- **JOBS**:
• a. According to the hiking journal, when did the official new trail with a brand new bridge open?
• b. Reproduce word for word the passage of the hiking journal starting at "This is NOT" and ending at "with a marmot!".

-- Start of SOURCE EXTRACT --

Saturday, September 29, 2012

Day 145 & 146: "So, You Think You Are Almost Done, Eh?"


(Mile 2515 to 2538.5 = 23.5 miles; 2538.5 to 2564 (minus 5) = 21.5 miles)

Sunrise! Before we got socked in....
 That is Washington.  Talking to us.  Taunting us.  Testing us. 

About to get socked in. Pretty, eh?
These last two days have been difficult, to say the least.  Yesterday was downhill, uphill, downhill, uphill.  The last down and up were five miles a piece and into and out of an icy fog.  We got to camp at 9 PM last night.  And we didn't even do our 25 miles.

Gumby on the old PCT route near Suiattle River. FUN.
A late night put us at a later morning this morning and a 2-mile "old PCT" route had us scrambling over trees and log crossings, trying not to lose trail.  There were floods in this area in 2003 and 2005 that took out a handful of bridges.  An official new trail opened in September 2011 with a brand new bridge.  And 5 extra miles. 

Creek crossing with High Life. Water can be pretty powerful...
It is supposes to be gorgeous, the new route, but we don't know.  We opted for the old, abandoned, overgrown route.  And we were treated to an adventure!  Halfmile calls the new route the one for purists, but I say a purist would take the old route!  It was a highlight of the trip for me.  Three creek crossings, two over slightly sketchy downed trees.  And then heaps of downed old growth to make your way up and over and under and around.  I felt like I did when I was a kid, trekking through the woods and swamp.  Banged, bruised, and filthy with twigs and needles everywhere, but happy as can be.  I remember one of my girlfriends declining an opportunity to try portaging a canoe by saying that she was delicate, "like a flower."  And I suppose she was.  But not me.  I love portaging (even though my boat is like trying to maneuver a 75 lb, 17-foot bullet over your head through the woods).  And I love stomping through the woods, balancing on logs, and swinging on branches, trying, all the while, to keep up with the boys (Maddog has been traveling with us!).  I hurt like hell (two days of mountains climbs mixed with landing leaps from logs and twisting the heck out of my ankles has kicked my butt), but I am happy.

Gumby before our 5 mile descent and ascent.
This is NOT an easy finish, this last week or so in Washington.  With the mileage we are all trying to make, I would say that this is actually one of the most difficult parts of the trail.  And at a time where we would like to be excited to finish, excited to cruise on in to the end.  But there is no cruising here.  Crawling is more like it!


Interview with a marmot!

Day 143 & 144: Faith


(Mile 2476 to 2490, Grizzly Peak = 14 miles, Mile 2490 to 2515, Red Pass = 25 miles)

Handstands for Hikers' Haven!  We loved this place.
(The bedroom tonight is on a ridge under a starry sky.  The moon is orange, the breeze is blowing, and the landscape is phenomenal.  Washington is beautiful.  The Sierras with less elevation and more room to breathe.)

A relatively smokeless sunset with a sliver of moon.  We also love Washington.

-- End of SOURCE EXTRACT --
-- Start of DATA PROVIDED --

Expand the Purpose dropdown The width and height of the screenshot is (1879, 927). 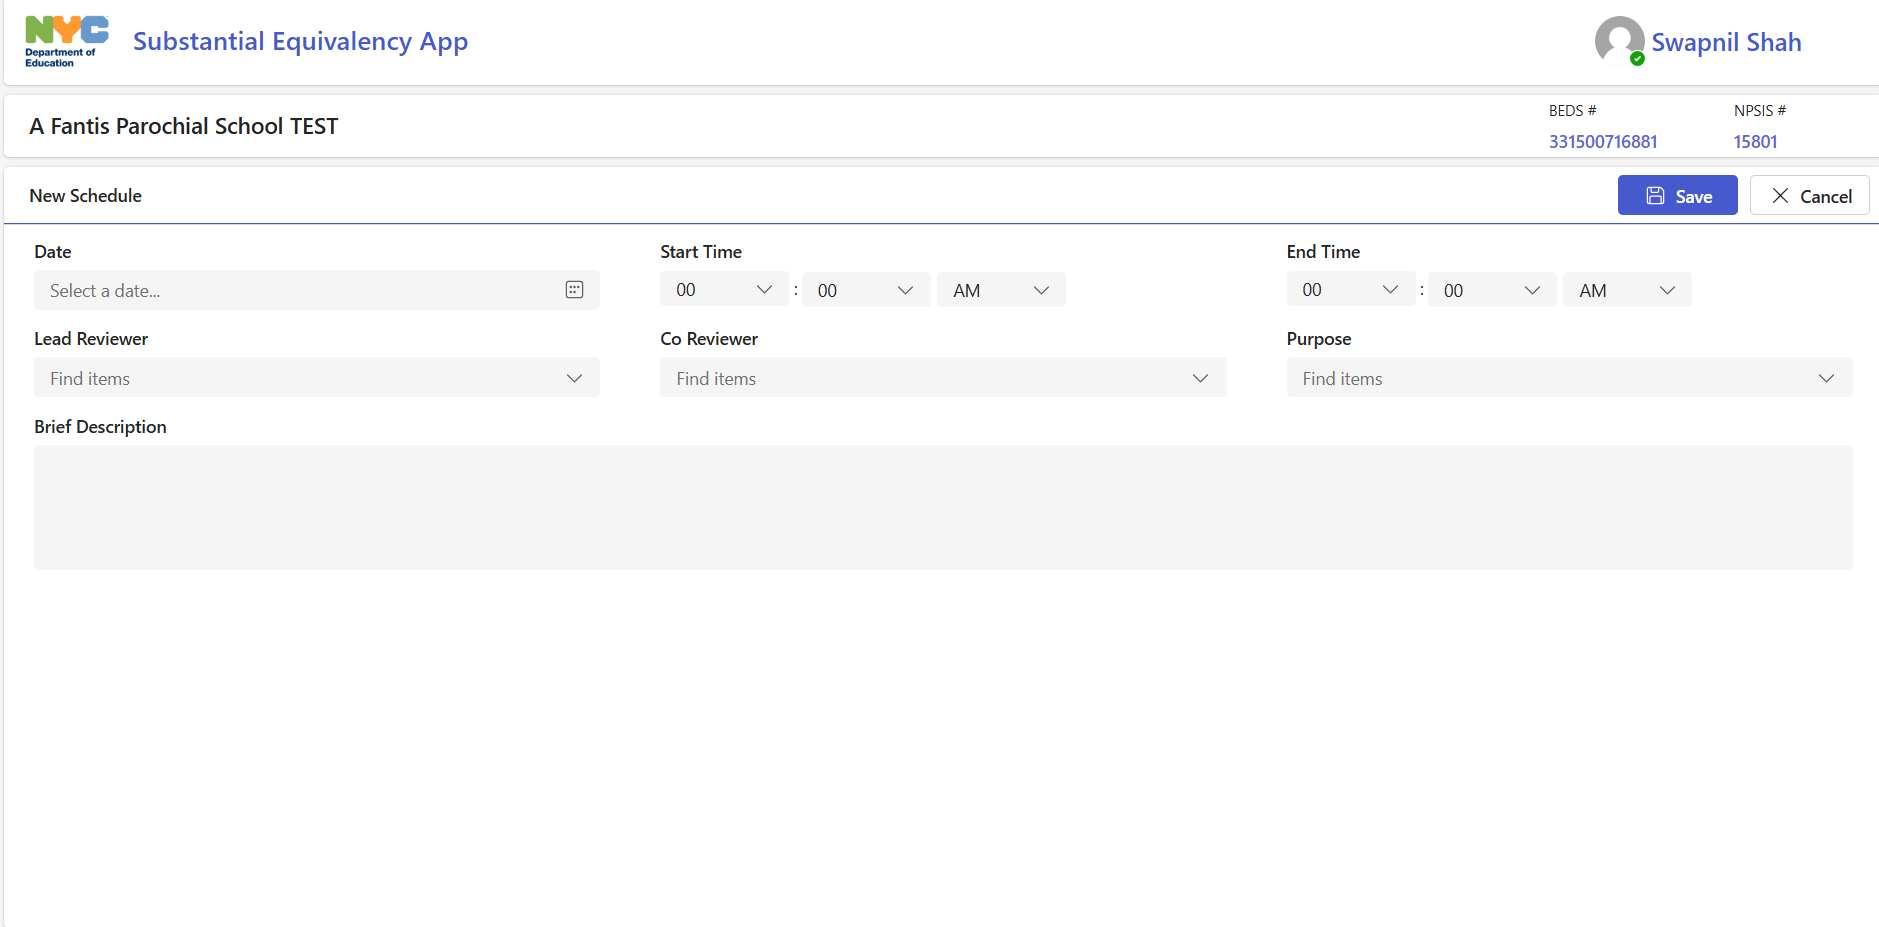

-- End of DATA PROVIDED --

- **ANSWER LIST**:
• a. September 2011.

• b.
This is NOT an easy finish, this last week or so in Washington.  With the mileage we are all trying to make, I would say that this is actually one of the most difficult parts of the trail.  And at a time where we would like to be excited to finish, excited to cruise on in to the end.  But there is no cruising here.  Crawling is more like it!


Interview with a marmot!